Lors de la séance, le ministre de la Culture, Franck Riester, s'est défendu, affirmant vouloir améliorer la «transparence» des contenus. «Le CSA est une autorité administrative indépendante», a-t-il lancé à Jean-Luc Mélenchon, qui avait émis des doutes quant à la capacité de cet organe à trancher efficacement.

En janvier, lors de ses vœux à la presse, Emmanuel Macron disait vouloir «faire évoluer [le] dispositif juridique pour protéger la vie démocratique de ces fausses nouvelles».

Si le texte porté par la majorité présidentielle faisait initialement référence à la lutte contre les «fausses nouvelles» ou «fake news», il a changé d’intitulé au printemps, pour cibler plus précisément la «manipulation de l'information».

Les deux lois visent à permettre à un candidat ou parti de saisir le juge des référés pour faire cesser la diffusion de «fausses informations» durant les trois mois précédant un scrutin national. Elles imposent aux plateformes numériques (Facebook, Twitter, etc.) des obligations de transparence lorsqu'elles diffusent des contenus contre rémunération.

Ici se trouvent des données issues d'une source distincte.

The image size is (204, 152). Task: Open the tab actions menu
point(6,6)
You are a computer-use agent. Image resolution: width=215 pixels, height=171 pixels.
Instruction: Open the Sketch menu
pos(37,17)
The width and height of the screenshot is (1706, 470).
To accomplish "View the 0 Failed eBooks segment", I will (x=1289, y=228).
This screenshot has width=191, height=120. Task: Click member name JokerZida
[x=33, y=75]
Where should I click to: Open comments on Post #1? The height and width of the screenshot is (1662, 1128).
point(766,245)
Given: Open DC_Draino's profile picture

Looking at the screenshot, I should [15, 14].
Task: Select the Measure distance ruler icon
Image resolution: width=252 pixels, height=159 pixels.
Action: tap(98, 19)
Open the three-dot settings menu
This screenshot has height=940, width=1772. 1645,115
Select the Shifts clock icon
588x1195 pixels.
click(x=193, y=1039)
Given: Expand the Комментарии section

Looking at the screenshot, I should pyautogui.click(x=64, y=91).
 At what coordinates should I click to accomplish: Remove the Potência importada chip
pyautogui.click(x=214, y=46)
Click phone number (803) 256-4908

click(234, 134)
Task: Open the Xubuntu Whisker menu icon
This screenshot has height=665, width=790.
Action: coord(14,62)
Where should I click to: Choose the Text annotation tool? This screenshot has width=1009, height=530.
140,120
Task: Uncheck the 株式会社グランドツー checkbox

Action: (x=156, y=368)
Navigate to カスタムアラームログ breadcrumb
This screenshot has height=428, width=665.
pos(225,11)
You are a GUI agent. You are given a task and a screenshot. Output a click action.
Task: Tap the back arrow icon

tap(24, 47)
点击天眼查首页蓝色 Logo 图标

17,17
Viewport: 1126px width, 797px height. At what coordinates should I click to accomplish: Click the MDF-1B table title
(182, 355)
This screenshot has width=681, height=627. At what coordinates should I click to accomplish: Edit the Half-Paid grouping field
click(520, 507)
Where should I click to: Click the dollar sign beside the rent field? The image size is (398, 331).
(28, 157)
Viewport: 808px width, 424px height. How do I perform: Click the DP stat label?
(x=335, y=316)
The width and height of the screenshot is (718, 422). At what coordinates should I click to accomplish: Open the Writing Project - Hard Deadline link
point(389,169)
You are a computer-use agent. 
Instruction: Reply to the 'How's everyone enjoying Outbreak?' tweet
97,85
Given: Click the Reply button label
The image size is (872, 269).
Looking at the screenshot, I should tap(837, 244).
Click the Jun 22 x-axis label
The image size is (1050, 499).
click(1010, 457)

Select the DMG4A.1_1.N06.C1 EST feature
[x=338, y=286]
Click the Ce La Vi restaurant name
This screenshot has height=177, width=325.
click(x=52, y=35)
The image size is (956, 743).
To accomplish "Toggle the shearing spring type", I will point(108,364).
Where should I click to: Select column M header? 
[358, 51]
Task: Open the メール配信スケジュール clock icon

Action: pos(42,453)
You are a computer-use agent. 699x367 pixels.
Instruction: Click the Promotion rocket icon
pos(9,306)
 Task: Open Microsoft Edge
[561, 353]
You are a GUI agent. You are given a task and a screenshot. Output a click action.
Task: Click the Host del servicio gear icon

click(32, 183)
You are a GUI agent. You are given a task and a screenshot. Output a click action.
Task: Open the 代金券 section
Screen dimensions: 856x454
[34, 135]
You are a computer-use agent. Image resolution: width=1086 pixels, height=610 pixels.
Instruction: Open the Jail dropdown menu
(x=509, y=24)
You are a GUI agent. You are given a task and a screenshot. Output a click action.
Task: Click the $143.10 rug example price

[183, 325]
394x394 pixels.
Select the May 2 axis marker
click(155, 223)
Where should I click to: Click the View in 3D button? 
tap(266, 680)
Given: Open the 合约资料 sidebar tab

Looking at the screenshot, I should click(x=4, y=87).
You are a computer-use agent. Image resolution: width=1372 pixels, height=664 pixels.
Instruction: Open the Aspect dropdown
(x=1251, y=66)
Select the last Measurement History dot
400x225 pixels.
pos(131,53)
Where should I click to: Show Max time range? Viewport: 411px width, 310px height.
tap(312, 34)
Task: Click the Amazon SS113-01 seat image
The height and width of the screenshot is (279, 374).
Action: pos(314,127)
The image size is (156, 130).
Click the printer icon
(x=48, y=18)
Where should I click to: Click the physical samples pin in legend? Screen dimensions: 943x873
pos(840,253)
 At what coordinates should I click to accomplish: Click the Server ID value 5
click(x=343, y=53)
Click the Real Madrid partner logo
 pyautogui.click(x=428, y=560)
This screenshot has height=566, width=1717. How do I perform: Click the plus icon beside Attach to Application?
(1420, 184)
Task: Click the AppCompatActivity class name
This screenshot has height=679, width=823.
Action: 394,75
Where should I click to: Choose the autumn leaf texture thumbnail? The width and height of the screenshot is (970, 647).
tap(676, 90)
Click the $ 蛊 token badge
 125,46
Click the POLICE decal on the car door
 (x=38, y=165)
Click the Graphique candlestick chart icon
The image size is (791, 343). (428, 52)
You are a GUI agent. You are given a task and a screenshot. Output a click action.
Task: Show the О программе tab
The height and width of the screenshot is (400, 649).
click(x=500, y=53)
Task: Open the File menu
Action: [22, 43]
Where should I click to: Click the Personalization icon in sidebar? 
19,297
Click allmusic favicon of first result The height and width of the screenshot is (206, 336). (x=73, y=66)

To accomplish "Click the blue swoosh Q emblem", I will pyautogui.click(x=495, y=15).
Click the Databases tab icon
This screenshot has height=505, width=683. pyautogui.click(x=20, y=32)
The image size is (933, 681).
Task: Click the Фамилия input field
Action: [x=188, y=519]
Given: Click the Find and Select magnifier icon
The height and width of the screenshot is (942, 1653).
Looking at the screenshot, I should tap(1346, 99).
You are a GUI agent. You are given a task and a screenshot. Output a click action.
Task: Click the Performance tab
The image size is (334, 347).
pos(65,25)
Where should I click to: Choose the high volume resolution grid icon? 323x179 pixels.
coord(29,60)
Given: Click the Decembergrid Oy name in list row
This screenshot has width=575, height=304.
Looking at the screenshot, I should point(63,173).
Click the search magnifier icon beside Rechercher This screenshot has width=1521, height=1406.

Elles prévoient également des dispositions relatives à l'éducation aux médias et à l'information. Le Conseil supérieur de l'audiovisuel (CSA) pourra suspendre la diffusion de services de télévision contrôlés «par un Etat étranger ou sous l'influence» de cet Etat s'ils diffusent «de façon délibérée de fausses informations de nature à altérer la sincérité du scrutin».